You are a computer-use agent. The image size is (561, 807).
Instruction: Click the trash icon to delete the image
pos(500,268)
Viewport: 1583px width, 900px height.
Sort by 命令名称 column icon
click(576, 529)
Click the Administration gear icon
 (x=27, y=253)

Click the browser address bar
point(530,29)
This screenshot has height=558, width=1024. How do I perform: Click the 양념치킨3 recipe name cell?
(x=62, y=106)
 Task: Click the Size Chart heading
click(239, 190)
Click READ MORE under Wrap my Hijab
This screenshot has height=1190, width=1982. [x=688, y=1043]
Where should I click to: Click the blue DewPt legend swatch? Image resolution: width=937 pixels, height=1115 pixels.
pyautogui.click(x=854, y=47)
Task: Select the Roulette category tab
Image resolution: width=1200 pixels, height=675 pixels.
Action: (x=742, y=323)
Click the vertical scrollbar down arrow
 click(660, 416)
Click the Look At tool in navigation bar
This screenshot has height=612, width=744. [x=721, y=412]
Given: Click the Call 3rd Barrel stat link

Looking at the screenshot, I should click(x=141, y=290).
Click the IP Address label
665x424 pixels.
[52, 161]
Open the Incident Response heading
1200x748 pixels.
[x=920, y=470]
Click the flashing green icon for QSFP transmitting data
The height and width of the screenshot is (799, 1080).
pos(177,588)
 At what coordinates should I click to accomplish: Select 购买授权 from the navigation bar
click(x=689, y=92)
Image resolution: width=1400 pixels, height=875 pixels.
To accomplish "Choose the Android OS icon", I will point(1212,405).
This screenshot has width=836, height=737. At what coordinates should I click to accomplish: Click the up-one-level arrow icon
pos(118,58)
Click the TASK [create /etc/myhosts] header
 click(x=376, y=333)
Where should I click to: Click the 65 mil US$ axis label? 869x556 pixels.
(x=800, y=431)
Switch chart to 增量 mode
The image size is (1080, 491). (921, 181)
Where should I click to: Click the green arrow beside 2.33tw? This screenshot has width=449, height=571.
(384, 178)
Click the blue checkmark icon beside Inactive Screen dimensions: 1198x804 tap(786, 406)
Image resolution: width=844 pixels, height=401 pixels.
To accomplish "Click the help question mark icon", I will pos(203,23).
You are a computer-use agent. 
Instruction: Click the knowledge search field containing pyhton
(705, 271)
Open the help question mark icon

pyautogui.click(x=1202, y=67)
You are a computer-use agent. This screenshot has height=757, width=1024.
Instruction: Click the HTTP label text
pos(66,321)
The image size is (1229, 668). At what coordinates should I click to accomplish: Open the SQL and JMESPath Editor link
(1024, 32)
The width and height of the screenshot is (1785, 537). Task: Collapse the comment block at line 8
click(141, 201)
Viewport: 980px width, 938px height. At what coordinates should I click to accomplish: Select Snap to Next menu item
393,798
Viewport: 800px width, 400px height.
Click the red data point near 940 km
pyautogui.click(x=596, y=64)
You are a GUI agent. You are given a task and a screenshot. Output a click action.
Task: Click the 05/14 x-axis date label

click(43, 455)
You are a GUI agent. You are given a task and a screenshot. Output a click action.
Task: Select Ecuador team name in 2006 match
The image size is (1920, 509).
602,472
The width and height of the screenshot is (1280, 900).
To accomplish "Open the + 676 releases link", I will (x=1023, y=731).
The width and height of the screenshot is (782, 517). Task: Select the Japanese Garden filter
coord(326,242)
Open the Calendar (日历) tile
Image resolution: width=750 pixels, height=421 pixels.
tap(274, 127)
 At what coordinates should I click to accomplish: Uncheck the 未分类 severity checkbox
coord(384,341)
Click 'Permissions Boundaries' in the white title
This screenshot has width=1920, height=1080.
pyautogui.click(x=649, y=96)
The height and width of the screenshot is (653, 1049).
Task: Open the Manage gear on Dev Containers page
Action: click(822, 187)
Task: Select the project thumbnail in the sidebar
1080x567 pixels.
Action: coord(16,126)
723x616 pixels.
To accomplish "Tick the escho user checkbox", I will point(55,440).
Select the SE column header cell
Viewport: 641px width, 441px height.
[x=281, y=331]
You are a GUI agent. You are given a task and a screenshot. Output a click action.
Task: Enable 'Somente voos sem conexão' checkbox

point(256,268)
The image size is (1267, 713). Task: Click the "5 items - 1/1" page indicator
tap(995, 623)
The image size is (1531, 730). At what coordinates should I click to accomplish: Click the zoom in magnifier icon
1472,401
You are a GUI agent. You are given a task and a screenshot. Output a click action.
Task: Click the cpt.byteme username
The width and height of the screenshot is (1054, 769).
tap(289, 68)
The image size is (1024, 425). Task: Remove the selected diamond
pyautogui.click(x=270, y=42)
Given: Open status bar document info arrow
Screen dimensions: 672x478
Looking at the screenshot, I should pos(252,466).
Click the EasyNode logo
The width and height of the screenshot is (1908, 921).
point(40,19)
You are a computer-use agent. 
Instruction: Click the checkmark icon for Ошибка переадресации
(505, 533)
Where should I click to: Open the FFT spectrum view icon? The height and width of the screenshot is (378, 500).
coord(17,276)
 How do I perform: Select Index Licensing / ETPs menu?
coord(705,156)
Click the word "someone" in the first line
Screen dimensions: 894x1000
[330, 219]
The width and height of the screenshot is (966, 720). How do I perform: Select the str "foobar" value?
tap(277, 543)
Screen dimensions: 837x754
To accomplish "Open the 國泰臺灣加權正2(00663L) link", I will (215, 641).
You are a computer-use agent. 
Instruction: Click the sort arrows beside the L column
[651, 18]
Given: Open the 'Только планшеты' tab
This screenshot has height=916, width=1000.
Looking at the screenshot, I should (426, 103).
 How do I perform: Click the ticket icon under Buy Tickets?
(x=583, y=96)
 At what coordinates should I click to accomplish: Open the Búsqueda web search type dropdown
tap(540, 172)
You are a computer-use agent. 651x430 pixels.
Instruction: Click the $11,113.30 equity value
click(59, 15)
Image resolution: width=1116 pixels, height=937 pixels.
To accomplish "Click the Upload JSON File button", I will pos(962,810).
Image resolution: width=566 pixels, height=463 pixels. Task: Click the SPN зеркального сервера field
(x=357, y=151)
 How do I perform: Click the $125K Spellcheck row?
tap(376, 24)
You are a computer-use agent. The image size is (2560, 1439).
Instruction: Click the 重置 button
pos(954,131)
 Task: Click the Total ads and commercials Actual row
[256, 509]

Aim of the task:
Without omitting any record, transcribe the data exactly.

Problem solution:
You are a computer-use agent. The image size is (561, 807).
Instruction: Click the trash icon to delete the image
pos(500,268)
Viewport: 1583px width, 900px height.
Sort by 命令名称 column icon
click(576, 529)
Click the Administration gear icon
 (x=27, y=253)

Click the browser address bar
point(530,29)
This screenshot has height=558, width=1024. How do I perform: Click the 양념치킨3 recipe name cell?
(x=62, y=106)
 Task: Click the Size Chart heading
click(239, 190)
Click READ MORE under Wrap my Hijab
This screenshot has height=1190, width=1982. [x=688, y=1043]
Where should I click to: Click the blue DewPt legend swatch? Image resolution: width=937 pixels, height=1115 pixels.
pyautogui.click(x=854, y=47)
Task: Select the Roulette category tab
Image resolution: width=1200 pixels, height=675 pixels.
Action: (x=742, y=323)
Click the vertical scrollbar down arrow
 click(660, 416)
Click the Look At tool in navigation bar
This screenshot has height=612, width=744. [x=721, y=412]
Given: Click the Call 3rd Barrel stat link

Looking at the screenshot, I should click(x=141, y=290).
Click the IP Address label
665x424 pixels.
[52, 161]
Open the Incident Response heading
1200x748 pixels.
[x=920, y=470]
Click the flashing green icon for QSFP transmitting data
The height and width of the screenshot is (799, 1080).
pos(177,588)
 At what coordinates should I click to accomplish: Select 购买授权 from the navigation bar
click(x=689, y=92)
Image resolution: width=1400 pixels, height=875 pixels.
To accomplish "Choose the Android OS icon", I will point(1212,405).
This screenshot has width=836, height=737. At what coordinates should I click to accomplish: Click the up-one-level arrow icon
pos(118,58)
Click the TASK [create /etc/myhosts] header
 click(x=376, y=333)
Where should I click to: Click the 65 mil US$ axis label? 869x556 pixels.
(x=800, y=431)
Switch chart to 增量 mode
The image size is (1080, 491). (921, 181)
Where should I click to: Click the green arrow beside 2.33tw? This screenshot has width=449, height=571.
(384, 178)
Click the blue checkmark icon beside Inactive Screen dimensions: 1198x804 tap(786, 406)
Image resolution: width=844 pixels, height=401 pixels.
To accomplish "Click the help question mark icon", I will pos(203,23).
You are a computer-use agent. 
Instruction: Click the knowledge search field containing pyhton
(705, 271)
Open the help question mark icon

pyautogui.click(x=1202, y=67)
You are a computer-use agent. This screenshot has height=757, width=1024.
Instruction: Click the HTTP label text
pos(66,321)
The image size is (1229, 668). At what coordinates should I click to accomplish: Open the SQL and JMESPath Editor link
(1024, 32)
The width and height of the screenshot is (1785, 537). Task: Collapse the comment block at line 8
click(141, 201)
Viewport: 980px width, 938px height. At what coordinates should I click to accomplish: Select Snap to Next menu item
393,798
Viewport: 800px width, 400px height.
Click the red data point near 940 km
pyautogui.click(x=596, y=64)
You are a GUI agent. You are given a task and a screenshot. Output a click action.
Task: Click the 05/14 x-axis date label

click(43, 455)
You are a GUI agent. You are given a task and a screenshot. Output a click action.
Task: Select Ecuador team name in 2006 match
The image size is (1920, 509).
602,472
The width and height of the screenshot is (1280, 900).
To accomplish "Open the + 676 releases link", I will (x=1023, y=731).
The width and height of the screenshot is (782, 517). Task: Select the Japanese Garden filter
coord(326,242)
Open the Calendar (日历) tile
Image resolution: width=750 pixels, height=421 pixels.
tap(274, 127)
 At what coordinates should I click to accomplish: Uncheck the 未分类 severity checkbox
coord(384,341)
Click 'Permissions Boundaries' in the white title
This screenshot has width=1920, height=1080.
pyautogui.click(x=649, y=96)
The height and width of the screenshot is (653, 1049).
Task: Open the Manage gear on Dev Containers page
Action: click(822, 187)
Task: Select the project thumbnail in the sidebar
1080x567 pixels.
Action: coord(16,126)
723x616 pixels.
To accomplish "Tick the escho user checkbox", I will point(55,440).
Select the SE column header cell
Viewport: 641px width, 441px height.
[x=281, y=331]
You are a GUI agent. You are given a task and a screenshot. Output a click action.
Task: Enable 'Somente voos sem conexão' checkbox

point(256,268)
The image size is (1267, 713). Task: Click the "5 items - 1/1" page indicator
tap(995, 623)
The image size is (1531, 730). At what coordinates should I click to accomplish: Click the zoom in magnifier icon
1472,401
You are a GUI agent. You are given a task and a screenshot. Output a click action.
Task: Click the cpt.byteme username
The width and height of the screenshot is (1054, 769).
tap(289, 68)
The image size is (1024, 425). Task: Remove the selected diamond
pyautogui.click(x=270, y=42)
Given: Open status bar document info arrow
Screen dimensions: 672x478
Looking at the screenshot, I should pos(252,466).
Click the EasyNode logo
The width and height of the screenshot is (1908, 921).
point(40,19)
You are a computer-use agent. 
Instruction: Click the checkmark icon for Ошибка переадресации
(505, 533)
Where should I click to: Open the FFT spectrum view icon? The height and width of the screenshot is (378, 500).
coord(17,276)
 How do I perform: Select Index Licensing / ETPs menu?
coord(705,156)
Click the word "someone" in the first line
Screen dimensions: 894x1000
[330, 219]
The width and height of the screenshot is (966, 720). How do I perform: Select the str "foobar" value?
tap(277, 543)
Screen dimensions: 837x754
To accomplish "Open the 國泰臺灣加權正2(00663L) link", I will (215, 641).
You are a computer-use agent. 
Instruction: Click the sort arrows beside the L column
[651, 18]
Given: Open the 'Только планшеты' tab
This screenshot has height=916, width=1000.
Looking at the screenshot, I should (426, 103).
 How do I perform: Click the ticket icon under Buy Tickets?
(x=583, y=96)
 At what coordinates should I click to accomplish: Open the Búsqueda web search type dropdown
tap(540, 172)
You are a computer-use agent. 651x430 pixels.
Instruction: Click the $11,113.30 equity value
click(59, 15)
Image resolution: width=1116 pixels, height=937 pixels.
To accomplish "Click the Upload JSON File button", I will pos(962,810).
Image resolution: width=566 pixels, height=463 pixels. Task: Click the SPN зеркального сервера field
(x=357, y=151)
 How do I perform: Click the $125K Spellcheck row?
tap(376, 24)
You are a computer-use agent. The image size is (2560, 1439).
Instruction: Click the 重置 button
pos(954,131)
 Task: Click the Total ads and commercials Actual row
[256, 509]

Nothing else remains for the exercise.